La proposition de loi ne vise, à cette heure, que les sociétés cotées mais prévoit un ensemble de règles contraignantes (la proportion entre les administrateurs des deux sexes ne saurait être inférieure à 40% et l’écart entre le nombre des administrateurs des deux sexes ne peut être inférieur à deux si le conseil comporte huit membres au plus).
Le texte est, dans sa rédaction actuelle, sanctionné par la nullité des nominations des membres du conseil intervenue en violation des règles susvisées (cette nullité n’entachant toutefois pas les décisions du conseil).
Ces règles ont vocation a entrer en vigueur six ans après la promulgation de la loi.
Des étapes intermédiaires sont prévues : la proportion des administrateurs ou des membres du conseil de surveillance de chaque sexe ne peut être inférieure à 20 % trois ans après la promulgation de la loi. De plus, lorsque, dans un délai de six mois à compter de la promulgation, l'un des sexes n'est pas représenté au conseil d'administration ou de surveillance, au moins un représentant de ce sexe doit être nommé dès le premier renouvellement de l'un des mandats d'administrateur ou de membre du conseil de surveillance intervenant à compter de la promulgation de la loi.
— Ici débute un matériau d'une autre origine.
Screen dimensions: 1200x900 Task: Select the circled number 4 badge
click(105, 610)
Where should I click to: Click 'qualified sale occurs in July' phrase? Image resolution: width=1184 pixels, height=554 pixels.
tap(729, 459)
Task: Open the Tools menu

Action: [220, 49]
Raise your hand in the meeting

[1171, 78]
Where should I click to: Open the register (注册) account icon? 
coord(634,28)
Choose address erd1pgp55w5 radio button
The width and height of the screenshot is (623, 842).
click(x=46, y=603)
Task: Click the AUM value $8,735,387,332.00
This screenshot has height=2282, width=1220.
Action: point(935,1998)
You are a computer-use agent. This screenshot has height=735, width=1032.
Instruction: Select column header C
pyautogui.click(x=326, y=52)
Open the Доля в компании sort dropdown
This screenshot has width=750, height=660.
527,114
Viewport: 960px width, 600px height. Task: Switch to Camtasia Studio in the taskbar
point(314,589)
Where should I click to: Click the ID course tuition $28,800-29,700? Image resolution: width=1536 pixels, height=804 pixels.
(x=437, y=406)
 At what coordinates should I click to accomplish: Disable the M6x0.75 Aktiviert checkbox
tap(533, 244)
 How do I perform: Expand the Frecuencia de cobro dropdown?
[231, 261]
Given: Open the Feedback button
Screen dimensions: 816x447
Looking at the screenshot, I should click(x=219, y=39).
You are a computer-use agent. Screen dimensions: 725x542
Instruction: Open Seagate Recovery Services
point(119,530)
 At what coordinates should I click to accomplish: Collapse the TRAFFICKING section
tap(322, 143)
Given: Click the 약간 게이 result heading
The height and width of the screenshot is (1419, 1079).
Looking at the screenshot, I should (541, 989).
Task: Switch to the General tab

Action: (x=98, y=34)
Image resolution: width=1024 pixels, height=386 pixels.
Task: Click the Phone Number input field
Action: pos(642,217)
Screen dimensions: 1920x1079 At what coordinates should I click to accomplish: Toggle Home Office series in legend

Il faut rechercher l’origine de cette réforme dans l’absence d’effets significatifs des réformes incitatives entreprises en la matière : ainsi, la loi relative à l’égalité salariale (de 2006), dont le projet fixait un pourcentage minimal de 20 % d’administrateurs du même sexe dans les instances de gouvernance, a été censurée de ce point de vue par le Conseil Constitutionnel.
Aucun progrès sensible n’a été enregistré depuis 2006 (les femmes ne représentant en moyenne que 9% du nombre total des membres de telles instances – et cette proportion ayant même tendance à diminuer).
L’objectif de cette mesure est triple : tout d’abord, il s’agit de renouveler la composition des instances de direction des sociétés (qui résulte aujourd’hui essentiellement de cooptations) – le rapporteur du texte n’hésitant pas à parler de « régénération » de ces cadres.
Cette démarche est également présentée comme un outil dans la recherche de la performance ; des études menées en Europe du Nord et aux Etats-Unis mettent en effet en évidence la corrélation existant entre la présence de femmes au sein des organes de direction et la performance financière des sociétés.
Enfin, ce texte s’inspire de la résolution adoptée le 17 janvier 2008 par le Parlement européen, aux termes de laquelle il a été demandé à la Commission et aux États membres de « favoriser une présence équilibrée entre les femmes et les hommes dans les conseils d'administration des entreprises, notamment lorsque les États membres sont actionnaires de ces entreprises ».
Reste à savoir si un agenda législatif chargé n’interdira pas à cette réforme de voir le jour… un jour.